Written task ▸ List every line of the material that contains the word "Open", treating uppercase and lowercase as different.

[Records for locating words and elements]
start
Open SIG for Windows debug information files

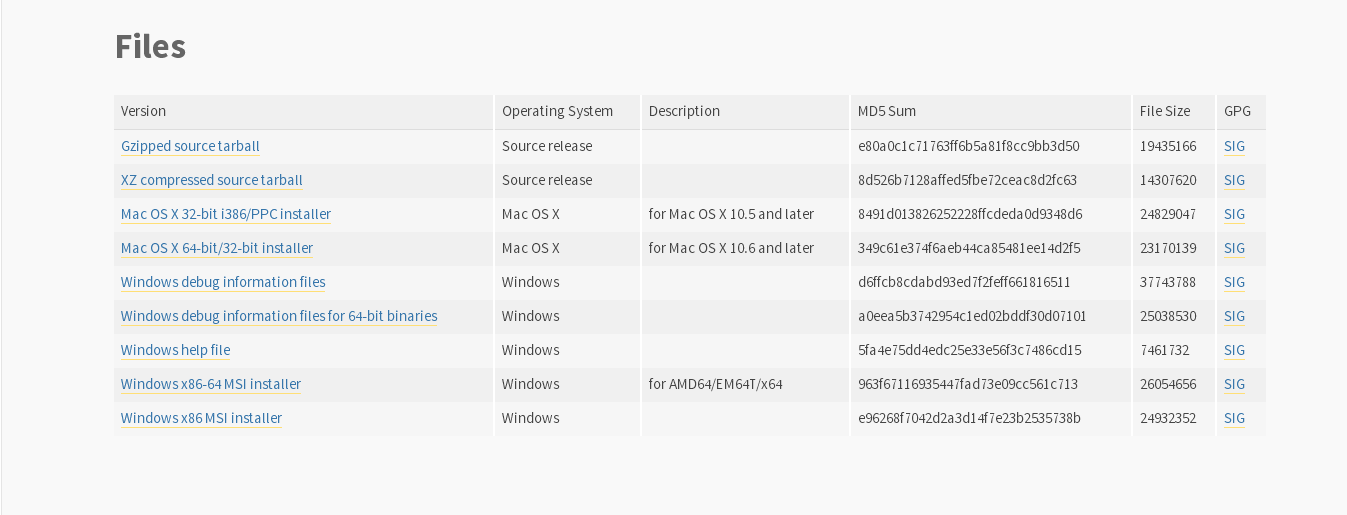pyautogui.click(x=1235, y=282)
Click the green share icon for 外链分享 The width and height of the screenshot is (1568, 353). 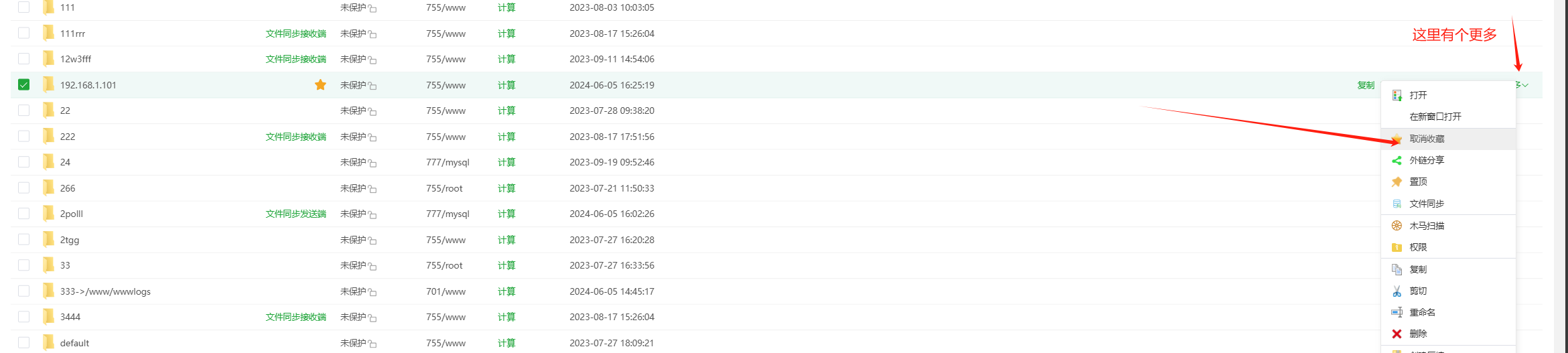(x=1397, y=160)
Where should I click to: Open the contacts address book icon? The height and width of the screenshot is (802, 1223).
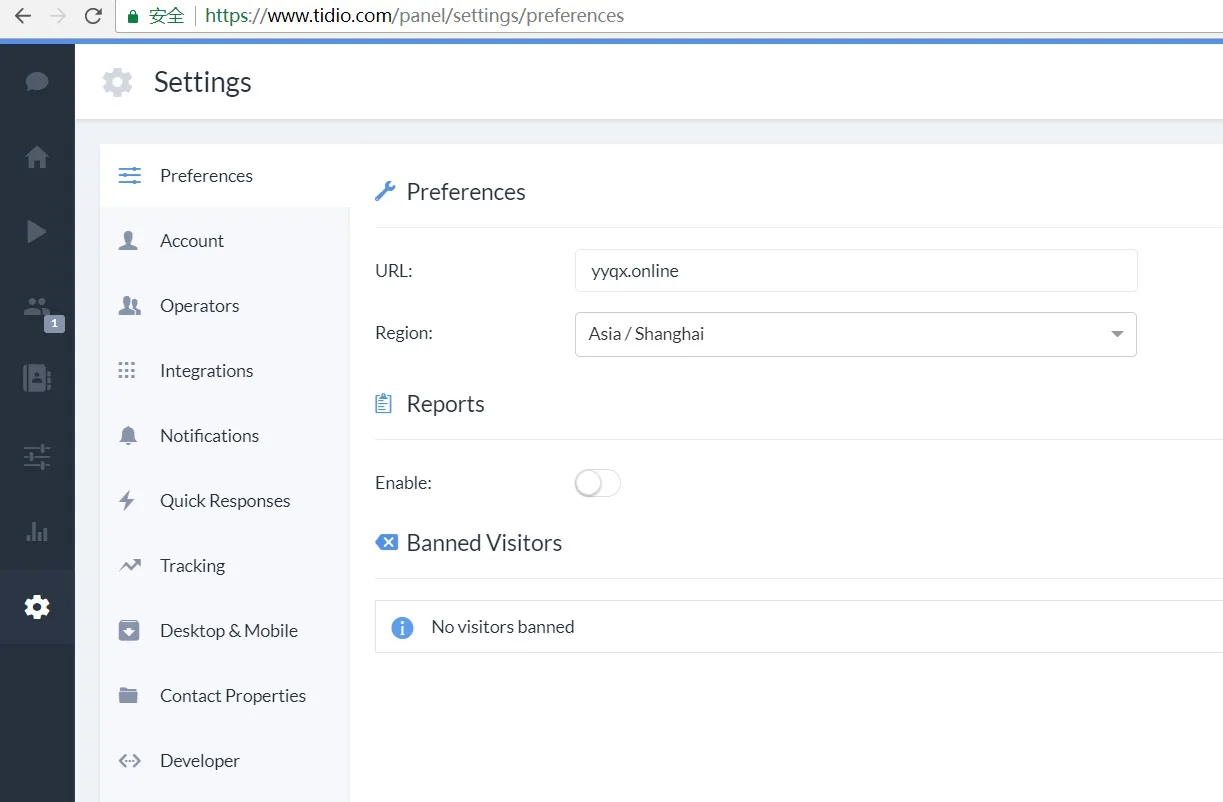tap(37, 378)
end
Correct result ▸
Open SIG for Windows debug information files
Where should I click to: Open the contacts address book icon? The height and width of the screenshot is (802, 1223).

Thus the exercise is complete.